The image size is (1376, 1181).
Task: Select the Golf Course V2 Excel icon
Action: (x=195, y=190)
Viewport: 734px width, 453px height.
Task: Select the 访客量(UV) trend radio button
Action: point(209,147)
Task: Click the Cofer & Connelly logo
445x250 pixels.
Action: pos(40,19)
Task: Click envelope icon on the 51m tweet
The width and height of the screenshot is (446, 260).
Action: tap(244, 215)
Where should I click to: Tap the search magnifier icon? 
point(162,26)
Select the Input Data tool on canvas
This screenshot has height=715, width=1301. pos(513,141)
**********
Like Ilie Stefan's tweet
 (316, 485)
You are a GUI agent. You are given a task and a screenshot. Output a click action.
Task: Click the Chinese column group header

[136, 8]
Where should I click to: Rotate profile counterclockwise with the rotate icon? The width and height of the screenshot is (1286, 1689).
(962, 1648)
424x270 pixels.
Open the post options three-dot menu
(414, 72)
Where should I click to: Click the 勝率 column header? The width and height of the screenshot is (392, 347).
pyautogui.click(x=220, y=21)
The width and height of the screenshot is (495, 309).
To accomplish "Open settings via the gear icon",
**********
• **Your assignment**:
All lines in the listing above from the line containing "Where should I click to: Click" to the line containing "settings via the", inclusive, should be retyped exactly; no other lines should appear.

• **Answer for this exercise**:
Where should I click to: Click the 勝率 column header? The width and height of the screenshot is (392, 347).
pyautogui.click(x=220, y=21)
The width and height of the screenshot is (495, 309).
To accomplish "Open settings via the gear icon",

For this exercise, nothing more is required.